→ EXTRACTED ENTRIES
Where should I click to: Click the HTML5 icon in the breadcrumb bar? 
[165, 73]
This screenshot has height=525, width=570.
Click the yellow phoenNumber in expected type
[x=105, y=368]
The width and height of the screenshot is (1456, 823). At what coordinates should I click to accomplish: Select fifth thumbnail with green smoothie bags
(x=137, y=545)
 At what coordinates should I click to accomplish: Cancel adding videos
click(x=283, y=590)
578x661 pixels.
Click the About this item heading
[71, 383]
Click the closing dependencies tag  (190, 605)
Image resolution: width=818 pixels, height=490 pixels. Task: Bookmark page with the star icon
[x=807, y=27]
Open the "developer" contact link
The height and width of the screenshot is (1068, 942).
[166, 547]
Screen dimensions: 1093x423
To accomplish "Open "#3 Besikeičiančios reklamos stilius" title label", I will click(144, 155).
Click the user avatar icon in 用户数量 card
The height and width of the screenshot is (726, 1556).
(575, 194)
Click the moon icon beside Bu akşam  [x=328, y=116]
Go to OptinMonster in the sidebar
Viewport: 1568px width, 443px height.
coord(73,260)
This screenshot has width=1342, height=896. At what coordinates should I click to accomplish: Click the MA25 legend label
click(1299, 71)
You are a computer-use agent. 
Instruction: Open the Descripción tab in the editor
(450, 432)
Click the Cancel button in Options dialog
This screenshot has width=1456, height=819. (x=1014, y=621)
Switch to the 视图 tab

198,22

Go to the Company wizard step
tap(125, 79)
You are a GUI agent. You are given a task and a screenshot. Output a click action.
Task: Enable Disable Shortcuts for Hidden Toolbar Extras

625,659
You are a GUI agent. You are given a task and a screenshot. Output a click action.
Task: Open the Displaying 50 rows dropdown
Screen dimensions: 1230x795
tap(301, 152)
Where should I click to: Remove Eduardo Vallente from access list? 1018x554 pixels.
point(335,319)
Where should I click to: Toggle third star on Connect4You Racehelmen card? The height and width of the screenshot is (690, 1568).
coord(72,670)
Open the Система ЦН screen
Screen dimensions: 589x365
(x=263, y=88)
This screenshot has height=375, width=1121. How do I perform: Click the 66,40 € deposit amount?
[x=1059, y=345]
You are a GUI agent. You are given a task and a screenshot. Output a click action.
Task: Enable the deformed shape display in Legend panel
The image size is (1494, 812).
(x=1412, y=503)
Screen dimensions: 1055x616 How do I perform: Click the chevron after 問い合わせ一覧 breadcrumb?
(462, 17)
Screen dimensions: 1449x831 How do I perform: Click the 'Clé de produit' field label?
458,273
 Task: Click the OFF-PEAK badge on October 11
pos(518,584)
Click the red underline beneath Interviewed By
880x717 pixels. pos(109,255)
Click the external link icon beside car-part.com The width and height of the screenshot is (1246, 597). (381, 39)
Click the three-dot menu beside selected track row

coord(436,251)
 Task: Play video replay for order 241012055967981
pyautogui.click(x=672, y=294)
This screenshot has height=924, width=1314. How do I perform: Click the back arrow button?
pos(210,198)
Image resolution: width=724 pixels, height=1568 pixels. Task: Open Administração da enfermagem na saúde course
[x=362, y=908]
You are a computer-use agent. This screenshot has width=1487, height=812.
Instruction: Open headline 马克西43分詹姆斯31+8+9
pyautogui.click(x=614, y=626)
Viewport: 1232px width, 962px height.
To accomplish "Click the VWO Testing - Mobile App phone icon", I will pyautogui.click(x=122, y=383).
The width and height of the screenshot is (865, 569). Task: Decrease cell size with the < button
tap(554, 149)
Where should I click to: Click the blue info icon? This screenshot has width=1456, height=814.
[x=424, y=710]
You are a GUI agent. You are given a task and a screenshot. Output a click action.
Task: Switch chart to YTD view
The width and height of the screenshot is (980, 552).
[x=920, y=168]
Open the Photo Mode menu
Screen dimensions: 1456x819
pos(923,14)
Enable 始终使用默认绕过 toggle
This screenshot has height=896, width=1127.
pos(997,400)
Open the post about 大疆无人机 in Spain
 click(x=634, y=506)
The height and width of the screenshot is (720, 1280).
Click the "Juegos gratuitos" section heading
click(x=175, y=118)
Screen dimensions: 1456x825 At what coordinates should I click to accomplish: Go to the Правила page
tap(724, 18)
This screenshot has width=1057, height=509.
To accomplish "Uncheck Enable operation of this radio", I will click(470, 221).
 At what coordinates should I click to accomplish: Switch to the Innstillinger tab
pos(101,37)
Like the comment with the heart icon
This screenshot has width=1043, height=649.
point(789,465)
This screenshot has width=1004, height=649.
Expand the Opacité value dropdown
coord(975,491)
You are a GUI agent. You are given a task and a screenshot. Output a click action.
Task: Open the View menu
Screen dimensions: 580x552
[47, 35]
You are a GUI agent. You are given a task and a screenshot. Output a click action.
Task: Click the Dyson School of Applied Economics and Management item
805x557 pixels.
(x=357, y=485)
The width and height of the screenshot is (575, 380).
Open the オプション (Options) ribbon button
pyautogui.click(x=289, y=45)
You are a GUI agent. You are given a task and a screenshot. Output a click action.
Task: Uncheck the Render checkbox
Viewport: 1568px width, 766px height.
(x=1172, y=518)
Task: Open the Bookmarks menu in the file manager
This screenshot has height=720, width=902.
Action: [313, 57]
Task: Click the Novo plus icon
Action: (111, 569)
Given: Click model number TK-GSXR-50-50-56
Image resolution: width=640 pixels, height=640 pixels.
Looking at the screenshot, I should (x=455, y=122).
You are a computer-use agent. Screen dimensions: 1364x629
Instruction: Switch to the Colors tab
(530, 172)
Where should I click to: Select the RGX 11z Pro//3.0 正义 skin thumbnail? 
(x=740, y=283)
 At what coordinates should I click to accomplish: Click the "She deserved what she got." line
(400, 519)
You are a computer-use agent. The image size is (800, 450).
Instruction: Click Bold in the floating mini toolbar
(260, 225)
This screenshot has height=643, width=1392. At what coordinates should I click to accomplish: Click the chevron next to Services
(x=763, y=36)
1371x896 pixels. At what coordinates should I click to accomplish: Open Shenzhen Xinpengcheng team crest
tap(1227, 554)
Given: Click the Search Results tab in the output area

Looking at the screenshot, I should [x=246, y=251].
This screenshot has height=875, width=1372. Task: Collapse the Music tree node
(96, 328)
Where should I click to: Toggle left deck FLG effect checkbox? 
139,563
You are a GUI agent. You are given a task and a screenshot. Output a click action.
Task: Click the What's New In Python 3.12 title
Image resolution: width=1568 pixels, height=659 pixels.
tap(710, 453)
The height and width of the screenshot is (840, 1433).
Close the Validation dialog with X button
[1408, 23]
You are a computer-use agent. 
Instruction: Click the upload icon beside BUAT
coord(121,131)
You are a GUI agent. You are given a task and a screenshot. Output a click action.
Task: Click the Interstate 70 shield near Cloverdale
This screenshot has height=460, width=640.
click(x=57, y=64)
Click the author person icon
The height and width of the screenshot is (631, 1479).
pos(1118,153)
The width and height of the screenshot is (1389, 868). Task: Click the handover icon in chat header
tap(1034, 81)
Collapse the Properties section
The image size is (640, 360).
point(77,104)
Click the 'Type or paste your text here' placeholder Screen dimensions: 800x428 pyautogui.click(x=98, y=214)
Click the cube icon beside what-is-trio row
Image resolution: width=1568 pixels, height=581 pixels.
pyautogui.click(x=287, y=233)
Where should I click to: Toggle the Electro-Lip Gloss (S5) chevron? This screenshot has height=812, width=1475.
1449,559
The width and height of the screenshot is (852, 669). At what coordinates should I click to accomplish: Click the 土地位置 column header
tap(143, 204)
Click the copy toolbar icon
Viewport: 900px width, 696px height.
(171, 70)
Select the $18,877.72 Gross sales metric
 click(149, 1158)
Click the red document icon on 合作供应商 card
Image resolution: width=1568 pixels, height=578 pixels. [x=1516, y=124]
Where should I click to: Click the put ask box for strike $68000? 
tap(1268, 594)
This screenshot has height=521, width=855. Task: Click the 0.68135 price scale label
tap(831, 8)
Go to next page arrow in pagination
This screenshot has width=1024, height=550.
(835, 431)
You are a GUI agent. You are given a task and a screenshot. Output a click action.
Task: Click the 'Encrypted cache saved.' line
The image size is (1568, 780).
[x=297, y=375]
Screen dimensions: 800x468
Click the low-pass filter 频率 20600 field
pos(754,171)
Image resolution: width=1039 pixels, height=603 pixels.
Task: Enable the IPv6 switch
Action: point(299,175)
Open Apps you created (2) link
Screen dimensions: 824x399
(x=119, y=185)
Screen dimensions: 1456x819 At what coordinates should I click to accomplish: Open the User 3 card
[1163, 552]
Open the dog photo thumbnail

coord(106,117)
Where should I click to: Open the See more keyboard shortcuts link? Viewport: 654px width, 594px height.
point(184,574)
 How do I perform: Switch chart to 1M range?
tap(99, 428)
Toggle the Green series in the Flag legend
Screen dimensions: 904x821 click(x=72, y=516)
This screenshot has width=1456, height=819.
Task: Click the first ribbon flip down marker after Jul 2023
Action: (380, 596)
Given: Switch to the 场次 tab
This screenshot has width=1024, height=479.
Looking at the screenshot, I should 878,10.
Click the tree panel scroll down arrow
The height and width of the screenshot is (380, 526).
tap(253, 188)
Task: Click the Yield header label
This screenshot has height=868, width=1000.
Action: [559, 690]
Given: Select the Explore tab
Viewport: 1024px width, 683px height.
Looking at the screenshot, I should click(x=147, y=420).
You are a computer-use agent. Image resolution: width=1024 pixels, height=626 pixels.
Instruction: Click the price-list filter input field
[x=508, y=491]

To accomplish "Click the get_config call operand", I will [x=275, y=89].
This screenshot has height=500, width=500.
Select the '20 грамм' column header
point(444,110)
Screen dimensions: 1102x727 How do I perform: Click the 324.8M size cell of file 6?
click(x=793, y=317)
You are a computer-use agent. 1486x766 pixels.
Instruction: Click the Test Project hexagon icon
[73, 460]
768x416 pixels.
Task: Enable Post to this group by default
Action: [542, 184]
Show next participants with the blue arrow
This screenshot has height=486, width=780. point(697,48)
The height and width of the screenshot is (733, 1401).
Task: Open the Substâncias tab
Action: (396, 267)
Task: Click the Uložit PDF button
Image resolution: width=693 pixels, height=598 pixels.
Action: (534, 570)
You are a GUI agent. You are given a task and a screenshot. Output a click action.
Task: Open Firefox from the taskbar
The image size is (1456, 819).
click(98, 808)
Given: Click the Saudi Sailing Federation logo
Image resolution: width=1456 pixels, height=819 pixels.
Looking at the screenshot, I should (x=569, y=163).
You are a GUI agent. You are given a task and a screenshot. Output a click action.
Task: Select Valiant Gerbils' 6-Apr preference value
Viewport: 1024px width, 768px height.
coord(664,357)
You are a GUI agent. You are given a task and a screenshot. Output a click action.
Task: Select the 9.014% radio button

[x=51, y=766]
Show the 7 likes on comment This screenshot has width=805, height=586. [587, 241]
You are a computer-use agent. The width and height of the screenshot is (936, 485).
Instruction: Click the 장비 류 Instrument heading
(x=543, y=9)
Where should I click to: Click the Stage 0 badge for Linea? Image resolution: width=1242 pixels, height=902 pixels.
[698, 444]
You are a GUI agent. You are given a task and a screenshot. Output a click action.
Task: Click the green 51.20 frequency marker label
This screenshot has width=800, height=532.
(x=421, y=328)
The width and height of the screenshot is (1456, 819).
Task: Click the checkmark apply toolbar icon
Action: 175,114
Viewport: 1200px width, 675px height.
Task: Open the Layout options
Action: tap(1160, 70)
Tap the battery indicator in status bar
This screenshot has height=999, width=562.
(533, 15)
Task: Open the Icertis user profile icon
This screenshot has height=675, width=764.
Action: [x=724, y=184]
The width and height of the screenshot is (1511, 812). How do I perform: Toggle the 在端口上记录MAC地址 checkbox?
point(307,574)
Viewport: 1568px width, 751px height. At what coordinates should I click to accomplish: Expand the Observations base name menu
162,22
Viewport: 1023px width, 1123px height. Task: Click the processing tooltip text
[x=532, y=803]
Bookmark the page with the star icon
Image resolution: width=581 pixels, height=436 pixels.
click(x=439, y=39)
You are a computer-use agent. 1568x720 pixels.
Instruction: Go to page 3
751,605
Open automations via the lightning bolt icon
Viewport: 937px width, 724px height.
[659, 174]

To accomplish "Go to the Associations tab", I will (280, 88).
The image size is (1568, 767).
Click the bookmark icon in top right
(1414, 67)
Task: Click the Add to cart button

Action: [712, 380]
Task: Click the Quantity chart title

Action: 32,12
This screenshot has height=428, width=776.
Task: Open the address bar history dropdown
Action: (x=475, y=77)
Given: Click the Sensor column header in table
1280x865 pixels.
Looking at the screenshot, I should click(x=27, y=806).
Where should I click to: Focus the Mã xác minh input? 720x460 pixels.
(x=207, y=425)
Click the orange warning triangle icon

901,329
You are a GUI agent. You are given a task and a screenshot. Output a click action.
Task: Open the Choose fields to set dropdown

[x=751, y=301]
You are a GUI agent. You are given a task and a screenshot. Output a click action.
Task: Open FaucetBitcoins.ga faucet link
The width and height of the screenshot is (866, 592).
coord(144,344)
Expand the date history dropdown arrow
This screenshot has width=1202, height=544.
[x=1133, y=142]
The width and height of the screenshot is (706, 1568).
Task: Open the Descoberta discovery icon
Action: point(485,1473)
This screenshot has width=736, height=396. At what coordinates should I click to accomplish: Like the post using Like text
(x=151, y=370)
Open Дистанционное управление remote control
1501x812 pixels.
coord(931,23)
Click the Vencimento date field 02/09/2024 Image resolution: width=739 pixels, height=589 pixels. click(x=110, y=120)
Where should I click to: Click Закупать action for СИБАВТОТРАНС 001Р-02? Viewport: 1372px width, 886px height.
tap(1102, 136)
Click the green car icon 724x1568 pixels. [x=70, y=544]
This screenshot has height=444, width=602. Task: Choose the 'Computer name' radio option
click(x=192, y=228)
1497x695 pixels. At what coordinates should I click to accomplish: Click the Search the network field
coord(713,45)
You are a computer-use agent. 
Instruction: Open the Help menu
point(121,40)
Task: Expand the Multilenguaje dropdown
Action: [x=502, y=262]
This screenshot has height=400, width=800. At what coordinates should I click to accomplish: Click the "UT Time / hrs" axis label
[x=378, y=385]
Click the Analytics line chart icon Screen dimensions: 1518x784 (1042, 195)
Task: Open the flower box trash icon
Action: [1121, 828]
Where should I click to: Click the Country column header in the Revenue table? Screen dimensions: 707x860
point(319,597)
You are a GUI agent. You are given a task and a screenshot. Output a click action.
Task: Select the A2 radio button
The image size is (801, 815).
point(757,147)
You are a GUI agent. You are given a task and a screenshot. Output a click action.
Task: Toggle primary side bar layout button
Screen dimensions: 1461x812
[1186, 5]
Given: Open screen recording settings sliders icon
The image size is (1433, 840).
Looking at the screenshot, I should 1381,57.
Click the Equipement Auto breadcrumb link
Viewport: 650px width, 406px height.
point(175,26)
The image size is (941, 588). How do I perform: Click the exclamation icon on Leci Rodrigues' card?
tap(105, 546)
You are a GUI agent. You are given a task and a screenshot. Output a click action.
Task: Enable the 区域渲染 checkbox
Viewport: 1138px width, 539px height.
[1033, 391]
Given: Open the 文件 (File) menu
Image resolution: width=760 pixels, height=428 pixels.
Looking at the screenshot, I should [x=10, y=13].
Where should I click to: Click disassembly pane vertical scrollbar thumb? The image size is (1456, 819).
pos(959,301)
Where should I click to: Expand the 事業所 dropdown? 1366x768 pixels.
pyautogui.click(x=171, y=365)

→ GIVEN TASK
Report every line above that contains the word "table", copying each such line in full. Case is significant.

→ ANSWER TO THE EXERCISE
Given: Click the Sensor column header in table
Where should I click to: Click the Country column header in the Revenue table? Screen dimensions: 707x860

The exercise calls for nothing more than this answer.